RECORDS
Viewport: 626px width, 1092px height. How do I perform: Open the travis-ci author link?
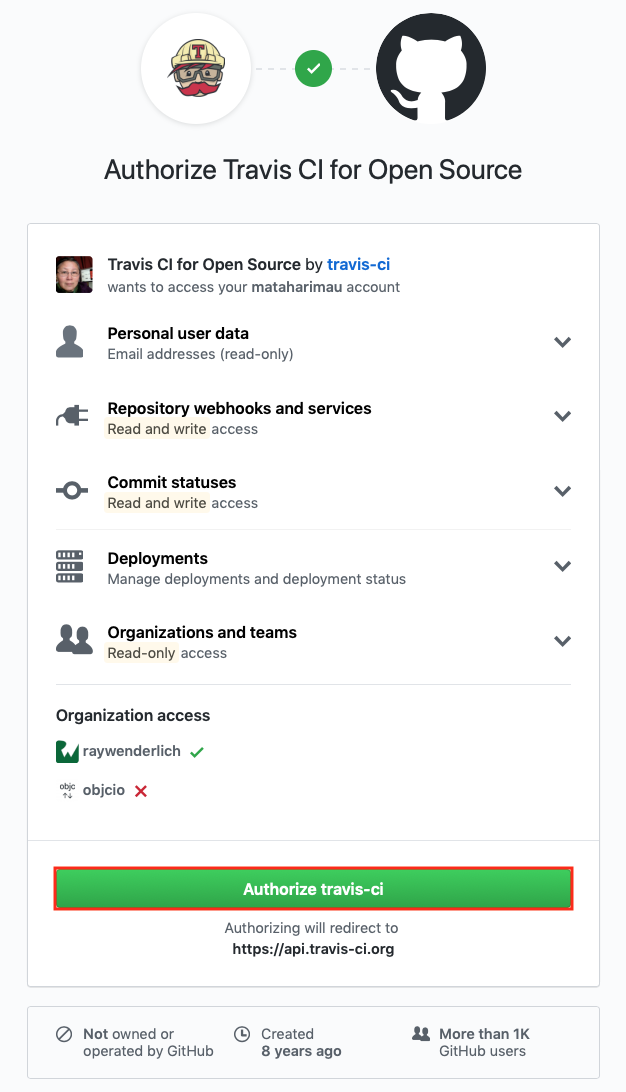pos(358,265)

---

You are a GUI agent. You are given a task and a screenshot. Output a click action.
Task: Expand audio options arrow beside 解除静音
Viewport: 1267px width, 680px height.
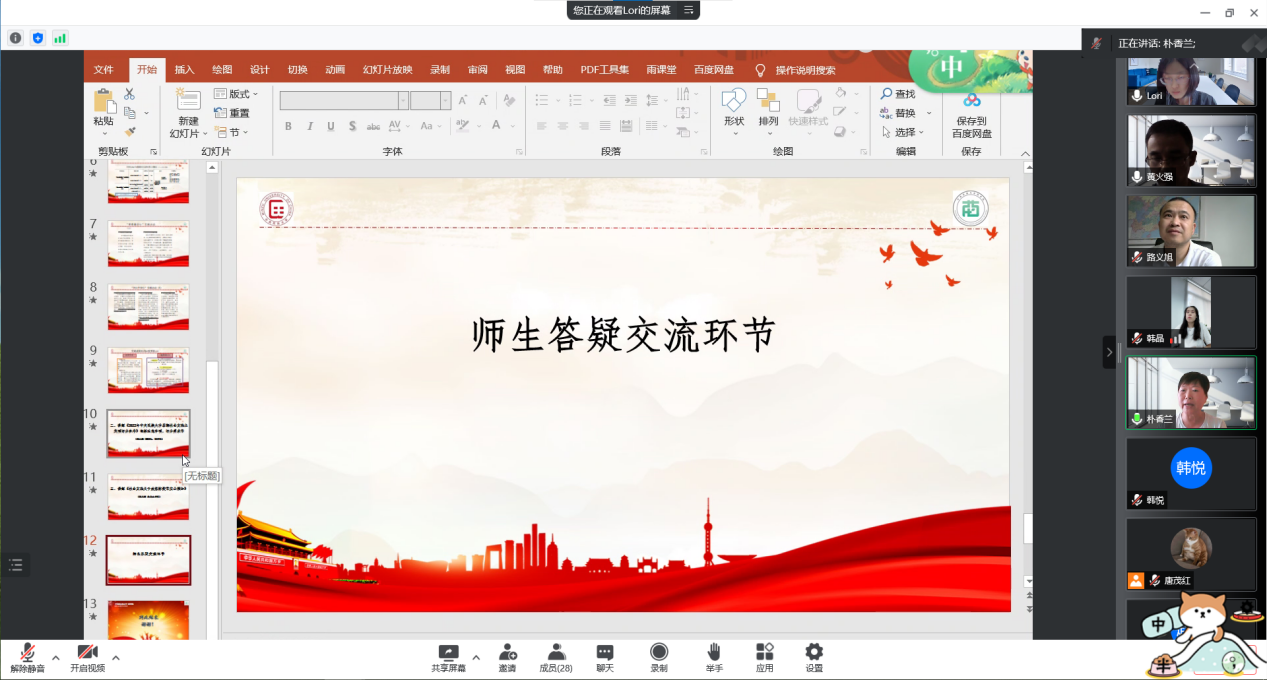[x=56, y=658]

WRITTEN PROBLEM
Recast the data from the line with "You are a GUI" to the line with "[x=56, y=658]" as a Markdown table with the columns No. and Text, one row per line and blank lines omitted. Leave the pictures out of the table.

CORRECT RESPONSE
| No. | Text |
|---|---|
| 1 | You are a GUI agent. You are given a task and a screenshot. Output a click action. |
| 2 | Task: Expand audio options arrow beside 解除静音 |
| 3 | Viewport: 1267px width, 680px height. |
| 4 | [x=56, y=658] |